Si estuviéramos en la situación de los judíos o de los palestinos, ¿actuaríamos de distinta forma

Hoy puedo escribir la columna más triste y la más obvia. Si quiero aparecer como un ‘hombre de bien’, tendré que condenar al mismo tiempo las atrocidades de Hamás y las de Israel, sin entrar en las razones que esgrimen uno y otro para matar a niños, adolescentes, ancianos y mujeres y hombres adultos. Sin entrar en a quién pertenece esa tierra maldita cuya propiedad los dioses concedieron a aquellos a quienes querían perder. Lo cierto es que me siento impotente. No es que me sienta, es que me sé impotente para detener la carrera suicida que, salvo un milagro, nos lleva a la catástrofe. Y lo más triste: el genoma que albergo es muy parecido al de los asesinos, los impasibles destructores de vidas. He tenido la fortuna de haber llegado hasta aquí sin demasiada amargura u odio. La vida no me ha puesto a prueba. Ni he formado parte de un pelotón de ejecución ni he tomado un pueblo con mi compañía ni he violado, acuciado por la camaradería, el odio o el miedo. No lancé bombas atómicas, no he declarado guerras ni he invadido ni colonizado ni trafiqué con esclavos. Pero quizá mi suerte ha tenido que ver con haber sido heredero de los que ganaron una guerra, invadieron un país, colonizaron un continente, acabaron con razas enteras, asesinando, esclavizando o infectando a los conquistados con enfermedades para las que no tenían defensa. De ser judío o palestino, no sé cómo reaccionaría en las circunstancias actuales.

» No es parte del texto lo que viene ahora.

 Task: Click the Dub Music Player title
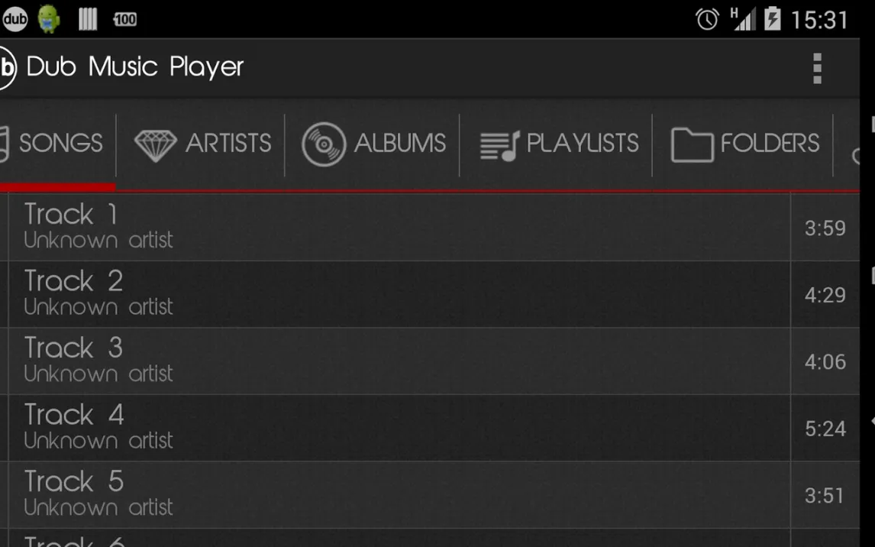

Relativamente lejos del conflicto, todavía puedo no darme por enterado del todo de lo que pasa, si desconecto de las atrocidades que a diario nos ofrecen impúdicamente los medios de comunicación, convencidos ellos de que –pese a haberse convertido en traficantes de vísceras y sangre– prestan un servicio público indudable cuando aprovechan hasta el último cuerpo destrozado para aumentar la audiencia. Pero si me aíslo, me invadirá un profundo sentimiento de culpa e impotencia que me harán gravosos los segundos, los minutos, las horas, los días. Y entonces, volveré a encender la tele o preguntaré a Alexa por las últimas noticias, o saldré a la calle y veré cómo, en corrillos, asustados ancianos de mi barrio, muestran su horror y su debilidad ante la amenaza de un conflicto global. Sabedores de que serán –seremos– los primeros a los que se nos cortará el agua, el pan y la luz de la vida.